Hash Function Help

Alright, I am stuck. I need a hash function for this class:

1
2
3
4
5
6
7
8
9
10
11
12
13
14
15
16
17
18
19
20
21
22
23
24
25
26
27
28
29
30
31
32
33
34
35
36
37
38
#ifndef CONNECTOR_H
#define CONNECTOR_H
#include <memory>
#include <utility>
#include <unordered_set>
#include <unordered_map>

class Vertex;

class Connector
{
    public:
        Connector();
        Connector(Vertex*,Vertex*);
        ~Connector();
        Connector(const Connector& other);
        Connector& operator=(const Connector& other);
        std::pair<Vertex*,Vertex*> vertex_pair;
        unsigned int get_state() const {return state;}
        void set_state(unsigned int state) {this->state = state;}
        void coboundary(const unsigned int);
        void update_pointers(std::unordered_multimap<Vertex*,Connector*>,Vertex*,Vertex*);
    protected:
    private:
        unsigned int state;
};

namespace std
{
    template <>
        class hash<Connector>{
        public :
        size_t operator()(const Connector &c ) const{
            return hash<Vertex*>()(c.vertex_pair.first) ^ hash<Vertex*>()(c.vertex_pair.second);
        }
    };
}
#endif // CONNECTOR_H 


The current one, which uses vertex_pair, will not work (it causes a segmentation fault when you attempt to delete a different class that contains an unordered_set of connectors). In other words, I need a way to set up this hash function based on something else- perhaps an integer of some sort given to it randomly? I have no idea.
> perhaps an integer of some sort given to it randomly?

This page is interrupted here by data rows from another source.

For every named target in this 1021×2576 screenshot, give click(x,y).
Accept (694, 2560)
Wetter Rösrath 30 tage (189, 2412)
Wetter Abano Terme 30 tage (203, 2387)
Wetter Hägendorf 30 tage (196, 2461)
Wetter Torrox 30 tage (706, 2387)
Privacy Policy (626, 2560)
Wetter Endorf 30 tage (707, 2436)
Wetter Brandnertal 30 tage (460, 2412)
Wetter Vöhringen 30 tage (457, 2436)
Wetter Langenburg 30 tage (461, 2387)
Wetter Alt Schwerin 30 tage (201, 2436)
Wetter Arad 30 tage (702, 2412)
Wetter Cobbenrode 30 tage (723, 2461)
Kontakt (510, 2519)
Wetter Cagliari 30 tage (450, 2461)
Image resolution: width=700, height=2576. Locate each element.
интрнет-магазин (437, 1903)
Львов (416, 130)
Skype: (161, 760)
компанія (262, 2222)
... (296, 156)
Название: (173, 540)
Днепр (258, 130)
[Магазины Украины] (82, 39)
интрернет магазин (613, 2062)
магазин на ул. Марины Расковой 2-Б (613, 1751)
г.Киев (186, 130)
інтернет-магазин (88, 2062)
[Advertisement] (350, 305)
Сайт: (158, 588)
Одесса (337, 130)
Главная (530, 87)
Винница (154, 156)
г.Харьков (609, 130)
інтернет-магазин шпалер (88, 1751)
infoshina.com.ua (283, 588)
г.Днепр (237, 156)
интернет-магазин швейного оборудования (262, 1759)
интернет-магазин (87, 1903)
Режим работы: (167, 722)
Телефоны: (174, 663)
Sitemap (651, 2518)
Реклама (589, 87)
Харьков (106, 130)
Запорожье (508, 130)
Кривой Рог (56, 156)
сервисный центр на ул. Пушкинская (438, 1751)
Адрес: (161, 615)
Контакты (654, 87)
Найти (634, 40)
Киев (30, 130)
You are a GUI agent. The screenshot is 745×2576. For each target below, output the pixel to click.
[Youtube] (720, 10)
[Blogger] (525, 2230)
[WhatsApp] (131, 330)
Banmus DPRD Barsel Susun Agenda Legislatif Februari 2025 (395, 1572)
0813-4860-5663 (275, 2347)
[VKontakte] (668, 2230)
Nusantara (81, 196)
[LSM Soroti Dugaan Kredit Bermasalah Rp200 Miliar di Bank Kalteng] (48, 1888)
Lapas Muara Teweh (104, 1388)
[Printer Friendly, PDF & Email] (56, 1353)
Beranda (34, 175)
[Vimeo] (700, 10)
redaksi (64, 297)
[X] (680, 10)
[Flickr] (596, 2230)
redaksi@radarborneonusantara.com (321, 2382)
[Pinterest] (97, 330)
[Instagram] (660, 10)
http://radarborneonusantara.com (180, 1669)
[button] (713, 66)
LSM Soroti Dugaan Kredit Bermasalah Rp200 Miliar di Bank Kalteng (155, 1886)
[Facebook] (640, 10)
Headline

Give a unique integer id to each vertex and each edge; provide a lookup mechanism by which we can get from id to object. Get rid of these pointers which are difficult to maintain (How does one manage to reset all these scattered pointers to an object, when he object's life-time is over?); identify objects by their unique numeric id.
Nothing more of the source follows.